While the White House statement did not offer a specific reason for Trump’s action, the commission has previously declined to change the national voter registration form to require documentation of an applicant’s U.S. citizenship, as Trump’s urged in a sweeping March 2025 executive order on U.S. elections. Though the form itself does not require citizenship documents, voter registration materials from the agency do state clearly that it already is illegal to falsely claim U.S. citizenship to vote.
A federal judge blocked the order, ruling it exceeded the president’s authority since the U.S. Constitution grants authority over elections management and oversight to Congress and the states. The administration has indicated it will appeal.

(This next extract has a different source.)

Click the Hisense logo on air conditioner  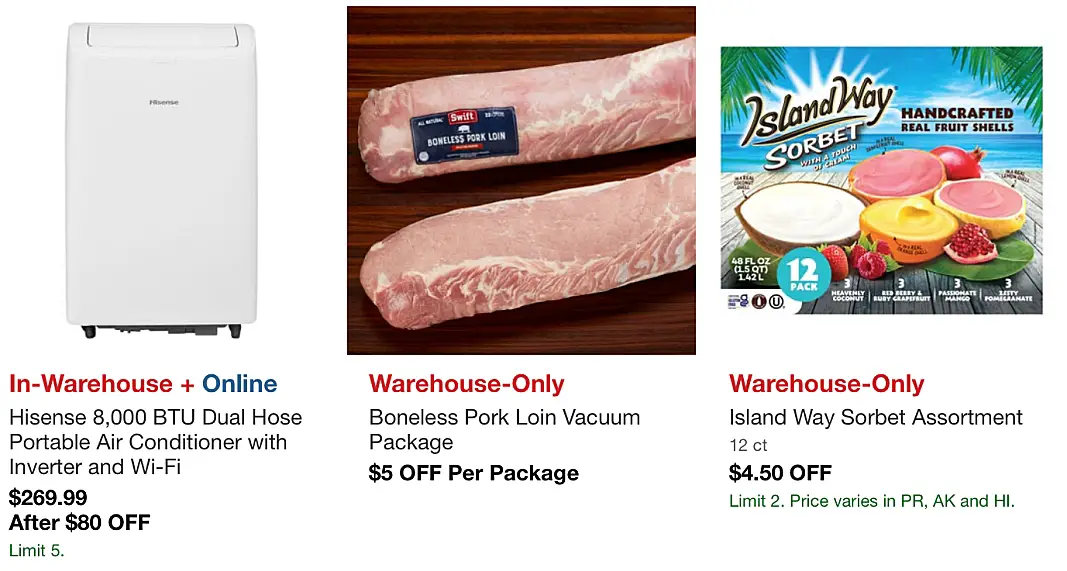pyautogui.click(x=163, y=102)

Trump hasn’t said whether he’ll pick new members
It was not clear whether Trump planned to nominate new members immediately or leave the positions vacant — a move that, months ahead of midterm elections, could prevent the agency from distributing new grants to state or local elections offices and perhaps complicate its role in overseeing testing and certification of voting systems around the country.
“The Administration from the start has been working across all agencies and local partners to safeguard elections from fraud and abuse, and investing in a strong infrastructure to sustain that mission especially in the midterm elections,” the White House said.
Congress created the commission as part of the Help America Vote Act, a bipartisan law signed by Republican President George W. Bush in 2002. The act requires the commission to include two Democrats and two Republicans, nominated by the president and confirmed by the Senate. Hicks and McCormick were appointed by President Barack Obama. Trump appointed Hovland during his first presidency.
According to VoteBeat, Hicks and Hovland were notified of their removal by an email signed by Morgan DeWitt Snow, the deputy director of presidential personnel in the Executive Office of the President.
More court fights are always possible
Hicks and Hovland could challenge their dismissals, but that ultimately could require the Supreme Court to revisit two decisions it just issued on the president’s power over independent agencies.
The court ruled 6-3 last month in the case of former Federal Trade Commission member Rebecca Slaughter that Trump had wide executive authority to fire political appointees of independent executive agencies. Trump had fired Slaughter without cause despite a provision of federal law that required a reason and a nearly century-old Supreme Court precedent insulating independent agency heads from presidential whims.
The court’s six conservatives said that the previous restrictions on presidential prerogatives violated the Constitution’s separation of powers. The logic extends to other agencies, including the National Labor Relations Board, the Merit Systems Protection Board and the Consumer Product Safety Commission, where Trump also has fired board members.
In the separate case of Federal Reserve Board member Lisa Cook, whom Trump had tried to fire, a 5-4 majority deviated from the Slaughter decision and ruled that the president could not fire central bank governors without cause. Chief Justice John Roberts and Justice Brett Kavanaugh sided with the court’s three liberals in the Cook case. They justified their exception to their Slaughter reasoning by citing the central bank’s unique structure as congressionally chartered but independent, quasi-private institution whose “appearance of independence is key to the Federal Reserve’s design” and its role in setting monetary policy that shapes the U.S. and world economy.